====== Dataset extract
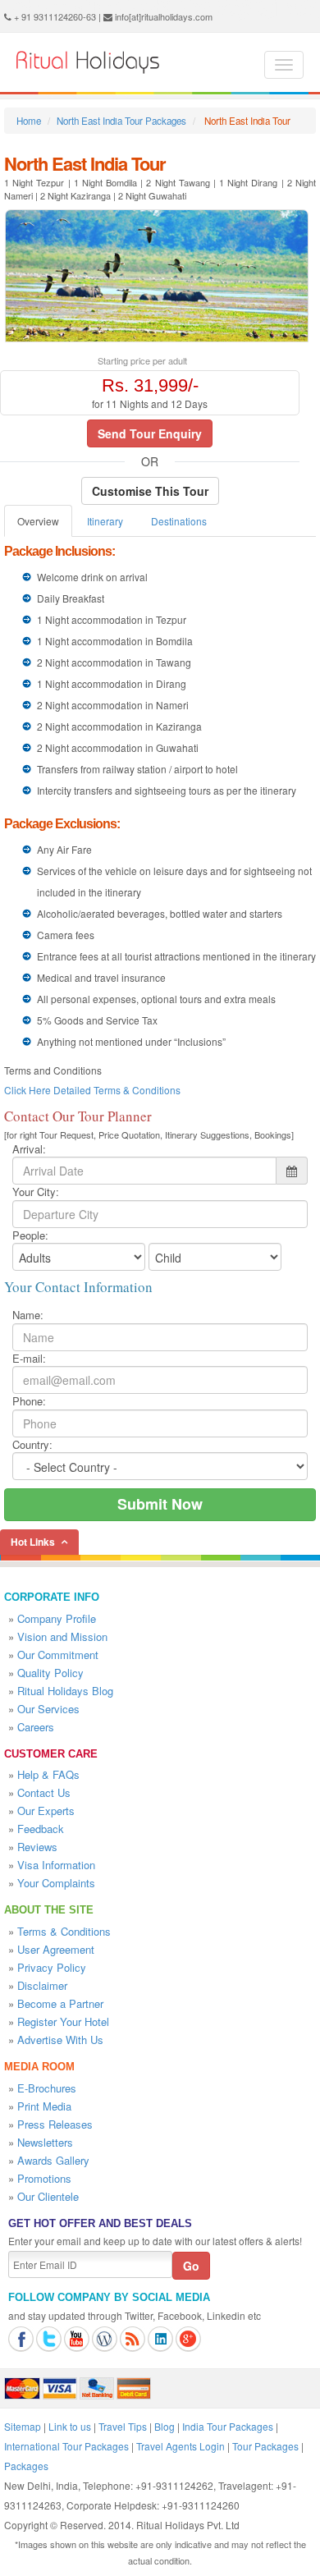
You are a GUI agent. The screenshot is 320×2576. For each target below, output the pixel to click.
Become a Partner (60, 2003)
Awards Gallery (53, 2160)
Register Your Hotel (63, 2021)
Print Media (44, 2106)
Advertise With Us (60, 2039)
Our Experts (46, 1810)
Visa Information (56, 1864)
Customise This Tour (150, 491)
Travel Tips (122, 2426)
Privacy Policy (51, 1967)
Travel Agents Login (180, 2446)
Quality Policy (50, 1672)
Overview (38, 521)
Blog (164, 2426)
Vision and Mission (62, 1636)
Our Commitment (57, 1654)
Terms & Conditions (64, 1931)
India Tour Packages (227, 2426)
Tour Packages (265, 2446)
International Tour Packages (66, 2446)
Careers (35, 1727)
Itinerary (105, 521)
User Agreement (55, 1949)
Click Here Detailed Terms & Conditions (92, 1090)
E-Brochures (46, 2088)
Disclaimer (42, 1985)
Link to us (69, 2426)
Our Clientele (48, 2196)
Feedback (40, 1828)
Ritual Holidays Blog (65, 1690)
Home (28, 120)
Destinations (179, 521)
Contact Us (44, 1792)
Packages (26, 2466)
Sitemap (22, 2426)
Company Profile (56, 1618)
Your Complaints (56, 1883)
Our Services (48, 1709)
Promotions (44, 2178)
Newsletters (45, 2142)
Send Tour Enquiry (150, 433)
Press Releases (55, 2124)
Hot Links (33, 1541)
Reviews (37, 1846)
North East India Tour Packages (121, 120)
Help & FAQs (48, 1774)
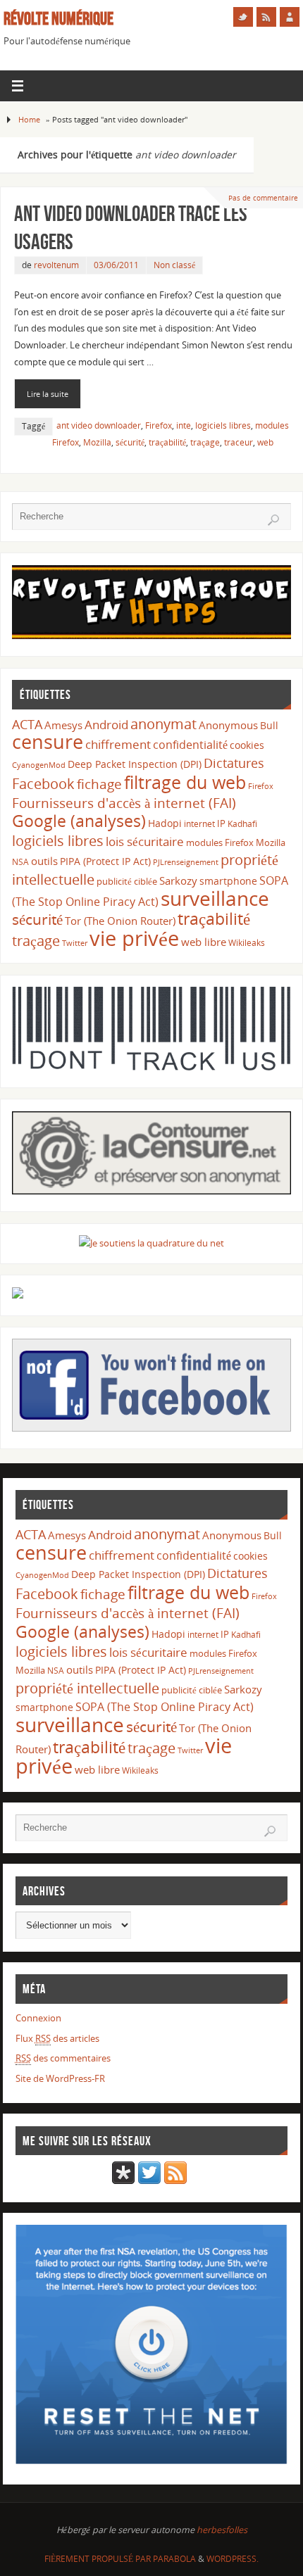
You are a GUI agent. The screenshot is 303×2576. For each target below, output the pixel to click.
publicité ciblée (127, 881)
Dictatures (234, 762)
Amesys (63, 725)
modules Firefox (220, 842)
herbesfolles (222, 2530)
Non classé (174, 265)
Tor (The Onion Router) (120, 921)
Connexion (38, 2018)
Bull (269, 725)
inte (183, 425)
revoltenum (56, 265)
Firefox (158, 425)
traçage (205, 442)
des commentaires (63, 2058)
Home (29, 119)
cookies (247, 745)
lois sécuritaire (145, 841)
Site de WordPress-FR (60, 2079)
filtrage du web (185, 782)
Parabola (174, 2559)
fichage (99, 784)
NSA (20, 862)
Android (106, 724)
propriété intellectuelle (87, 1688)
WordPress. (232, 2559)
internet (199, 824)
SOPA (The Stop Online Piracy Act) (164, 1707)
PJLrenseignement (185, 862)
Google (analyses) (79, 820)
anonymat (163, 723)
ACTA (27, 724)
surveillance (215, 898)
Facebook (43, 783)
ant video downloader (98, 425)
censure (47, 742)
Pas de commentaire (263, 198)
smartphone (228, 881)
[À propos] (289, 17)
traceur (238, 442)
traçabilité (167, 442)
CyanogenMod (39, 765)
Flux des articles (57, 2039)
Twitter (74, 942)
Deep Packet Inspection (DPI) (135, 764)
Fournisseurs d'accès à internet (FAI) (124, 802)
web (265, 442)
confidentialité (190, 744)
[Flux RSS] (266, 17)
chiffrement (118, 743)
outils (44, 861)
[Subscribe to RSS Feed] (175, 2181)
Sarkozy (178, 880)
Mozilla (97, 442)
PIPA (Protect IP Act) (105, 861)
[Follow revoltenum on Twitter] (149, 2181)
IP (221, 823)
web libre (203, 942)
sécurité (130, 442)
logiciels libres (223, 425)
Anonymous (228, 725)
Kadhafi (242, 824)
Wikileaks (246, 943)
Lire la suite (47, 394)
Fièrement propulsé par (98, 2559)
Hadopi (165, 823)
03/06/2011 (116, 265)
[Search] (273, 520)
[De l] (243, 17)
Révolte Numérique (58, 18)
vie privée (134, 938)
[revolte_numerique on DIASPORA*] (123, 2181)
============
====== Dataset extract
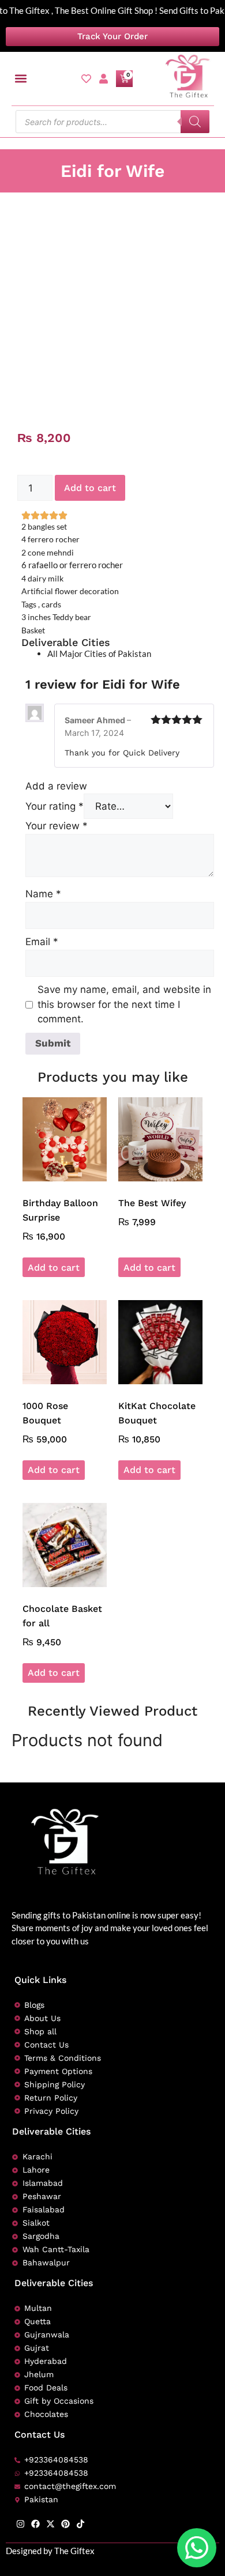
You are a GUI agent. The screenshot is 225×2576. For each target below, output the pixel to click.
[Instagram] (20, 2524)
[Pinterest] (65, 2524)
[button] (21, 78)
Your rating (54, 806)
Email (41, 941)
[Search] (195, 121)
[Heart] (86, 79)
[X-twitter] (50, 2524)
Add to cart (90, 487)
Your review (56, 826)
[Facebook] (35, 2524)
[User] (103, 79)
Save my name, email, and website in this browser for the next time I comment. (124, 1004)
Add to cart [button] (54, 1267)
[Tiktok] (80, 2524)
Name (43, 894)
============
## Task to carry out
Please transcribe exactly the part of the records that opens with the line containing "Hot Links (33, 1541)" and closes with the line containing "modules Firefox (220, 842)", both ends included, and leave out the pictures.

## Exercise solution
Hot Links (33, 1541)
Reviews (37, 1846)
North East India Tour Packages (121, 120)
Help & FAQs (48, 1774)
You are a GUI agent. The screenshot is 303×2576. For each target below, output the pixel to click.
publicité ciblée (127, 881)
Dictatures (234, 762)
Amesys (63, 725)
modules Firefox (220, 842)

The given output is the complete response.